The Drosophila exuperantia (exu) gene encodes overlapping sex-specific, germline-dependent mRNAs. In this work, the structural differences between these sex-specific exu mRNAs were determined by sequence analysis of 9 ovary and 10 testis cDNAs. The transformer 2 (tra-2) gene functions in sex determination of female somatic cells through its role in regulating female-specific splicing of doublesex (dsx) RNA. We report here that tra-2 is required in male germ cells for efficient male-specific processing of exu RNA; in the absence of tra-2, X/Y males produce a new mRNA which is processed at its 3' end so that it contains sequences normally specific to the female 3' untranslated region. Although the processing event that requires tra-2 occurs in an untranslated region of the exu transcript, the isolation and characterization of a male-specific exu allele which deletes male 3' untranslated sequence indicate that this processing is biologically significant.

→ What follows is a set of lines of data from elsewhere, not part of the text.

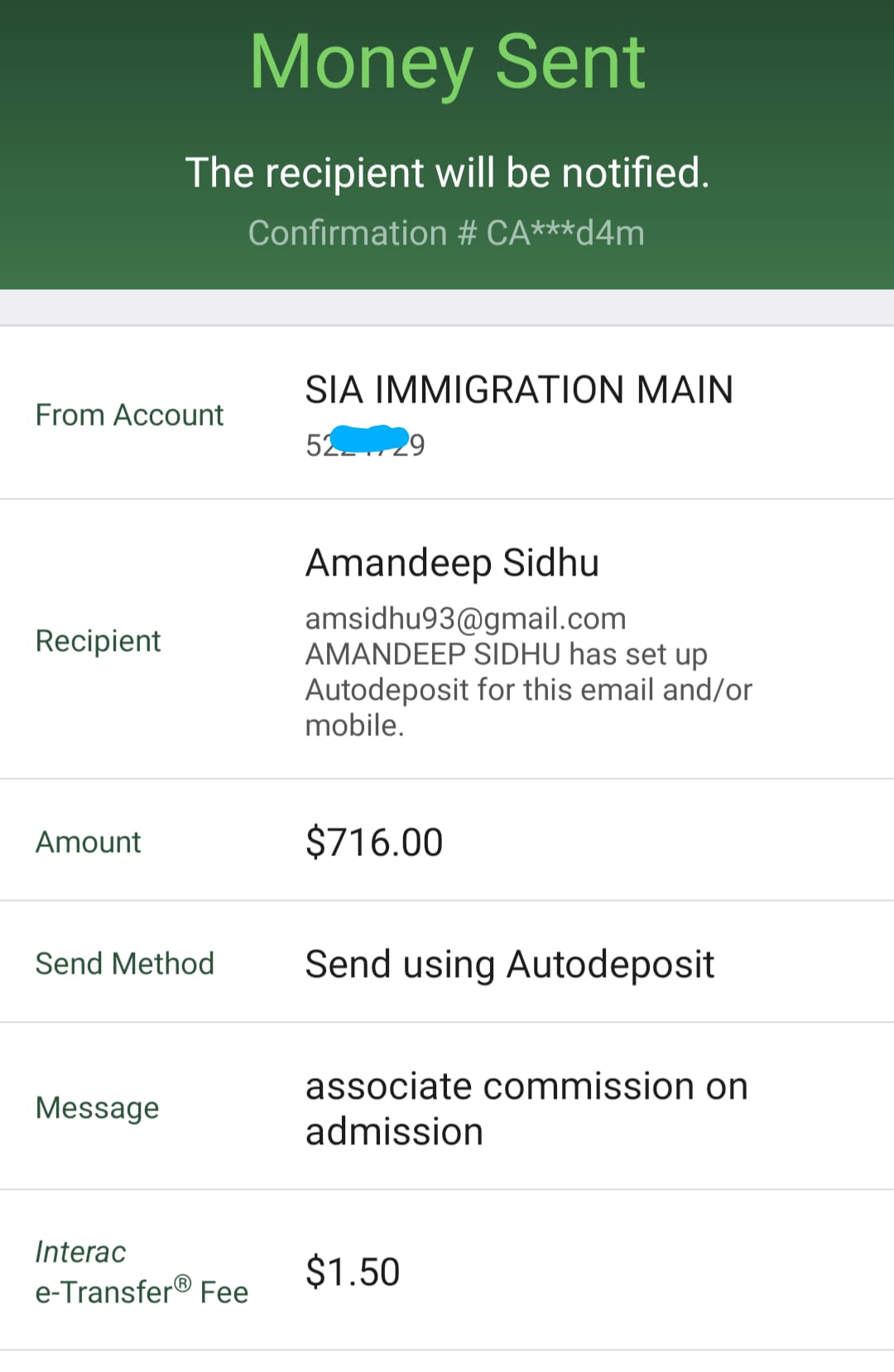The image size is (894, 1372).
Task: Tap the Recipient label
Action: (x=98, y=641)
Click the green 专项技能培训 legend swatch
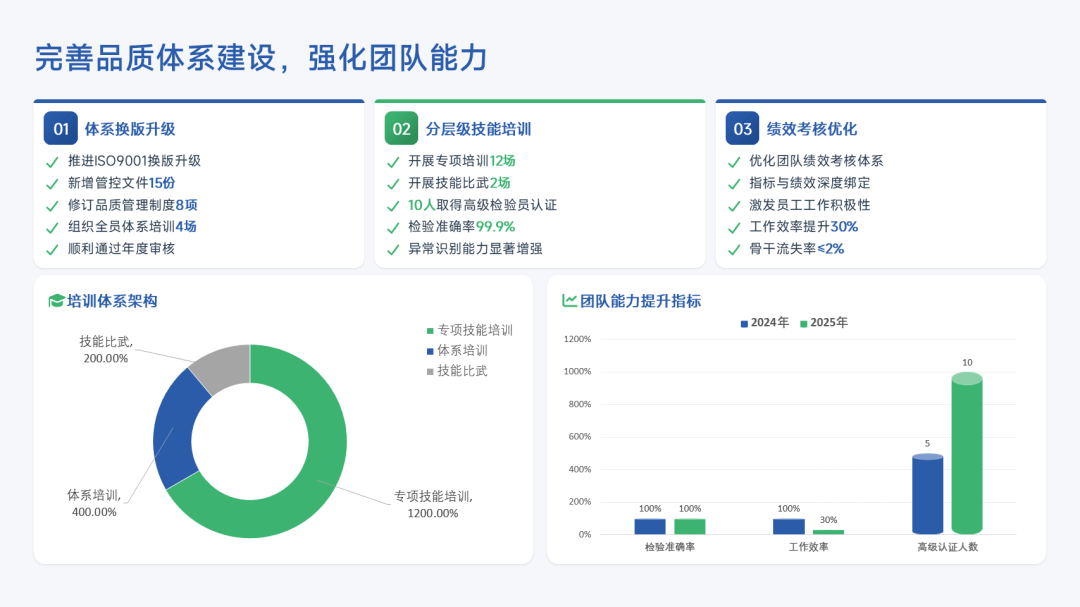Image resolution: width=1080 pixels, height=607 pixels. [430, 331]
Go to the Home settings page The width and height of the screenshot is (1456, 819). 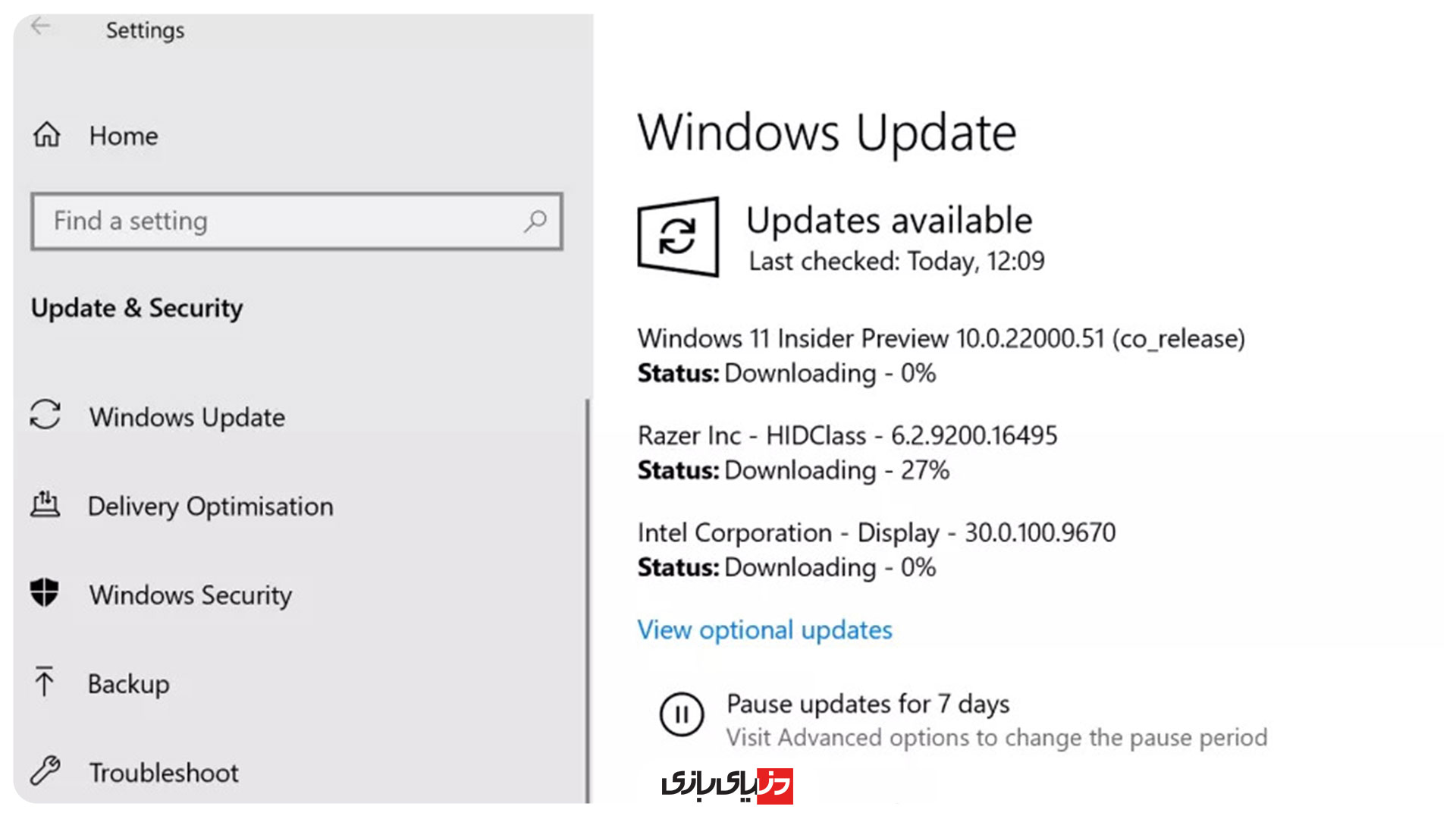click(124, 136)
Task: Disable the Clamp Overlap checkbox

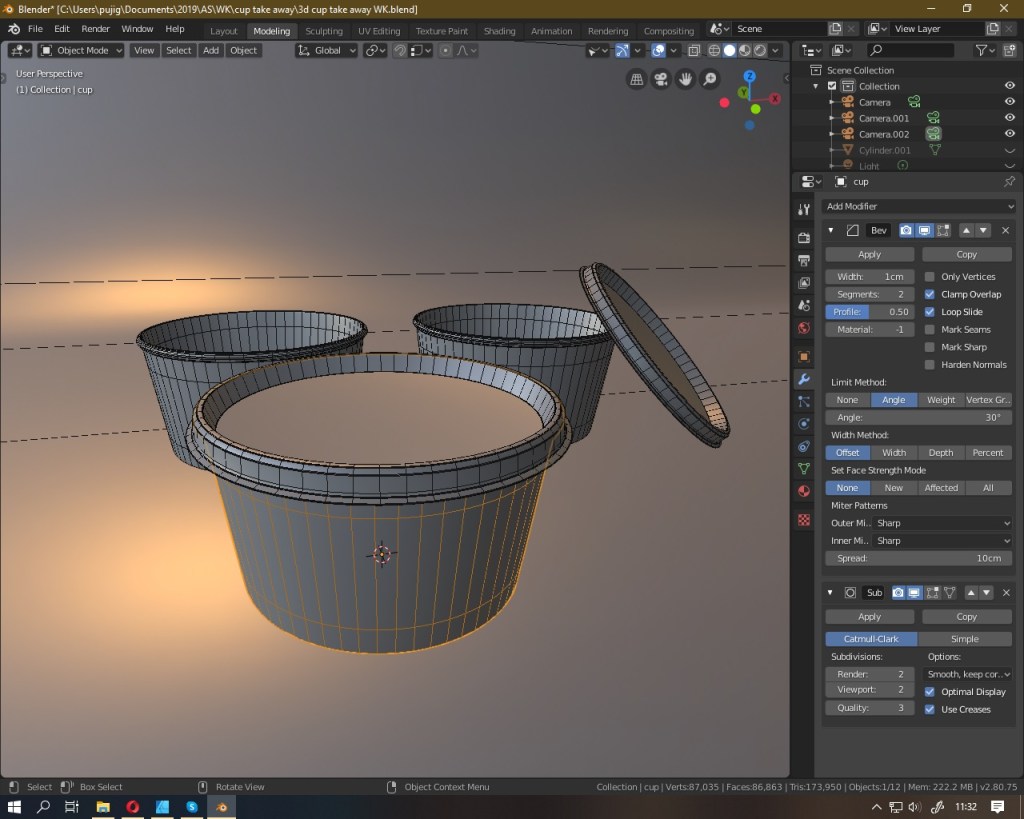Action: point(930,295)
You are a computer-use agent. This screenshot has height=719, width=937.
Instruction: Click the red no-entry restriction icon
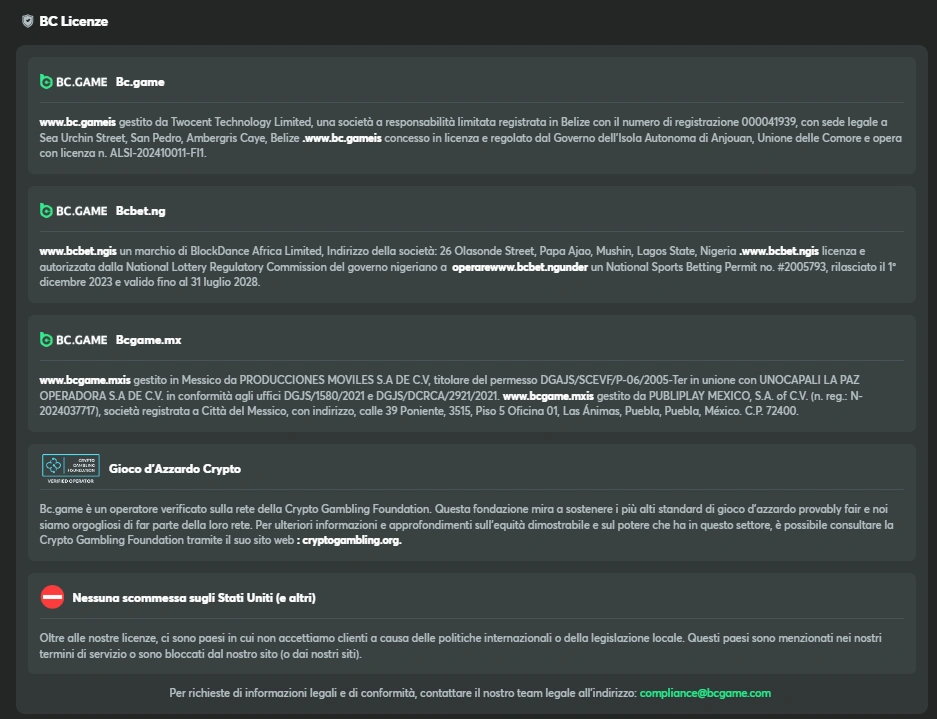pos(52,597)
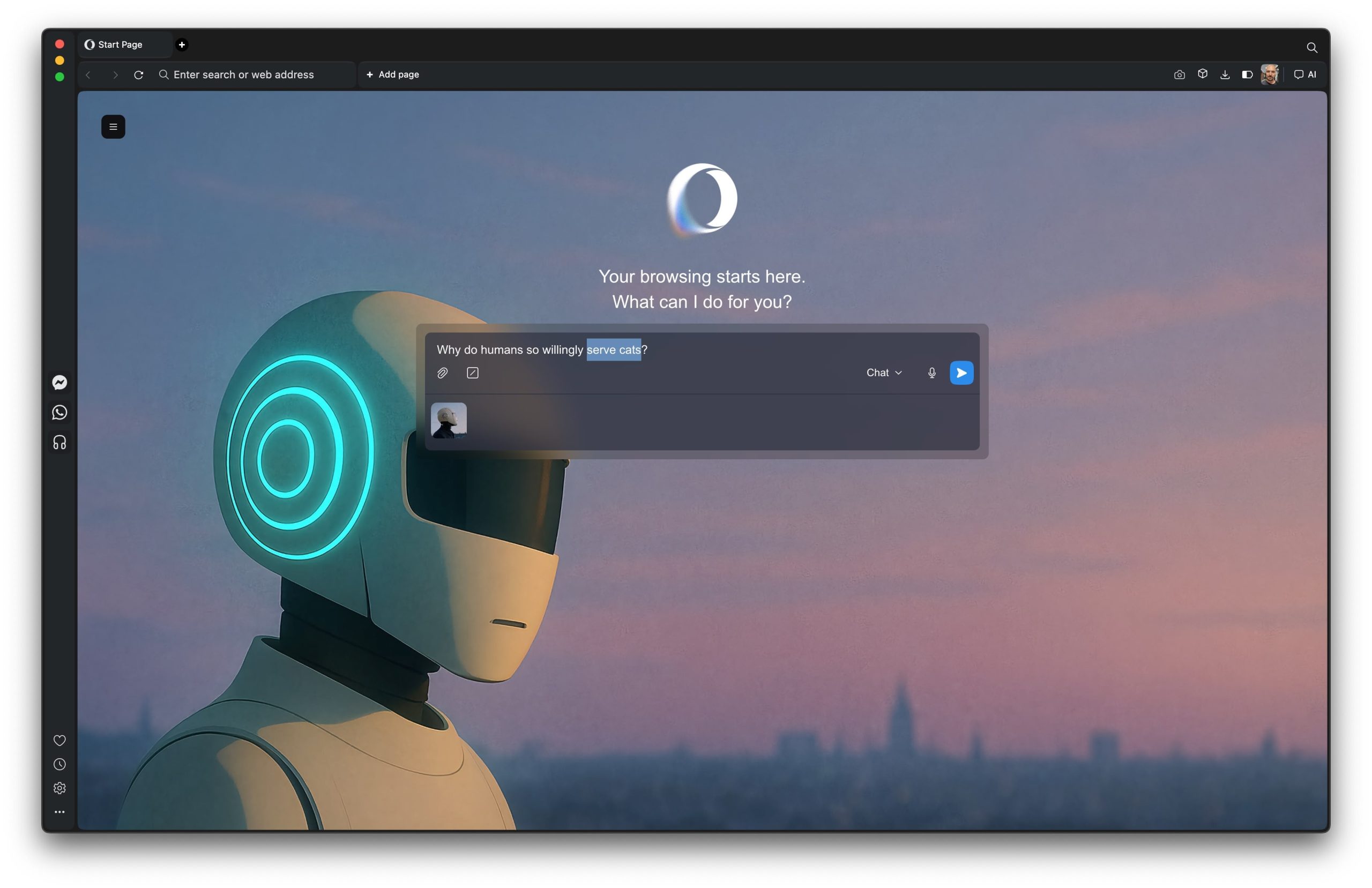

Positive control of pre-mRNA splicing in vitro.

Positive control of the sex-specific alternative splicing of doublesex (dsx) precursor messenger RNA (pre-mRNA) in Drosophila melanogaster involves the activation of a female-specific 3' splice site by the products of the transformer (tra) and transformer-2 (tra-2) genes. The mechanisms of this process were investigated in an in vitro system in which the female-specific 3' splice site could be activated by recombinant Tra or Tra-2 (or both). An exon sequence essential for regulation in vivo was shown to be both necessary and sufficient for activation in vitro. Nuclear proteins in addition to Tra and Tra-2 were found to bind specifically to this exon sequence. Therefore, Tra and Tra-2 may act by promoting the assembly of a multiprotein complex on the exon sequence. This complex may facilitate recognition of the adjacent 3' splice site by the splicing machinery.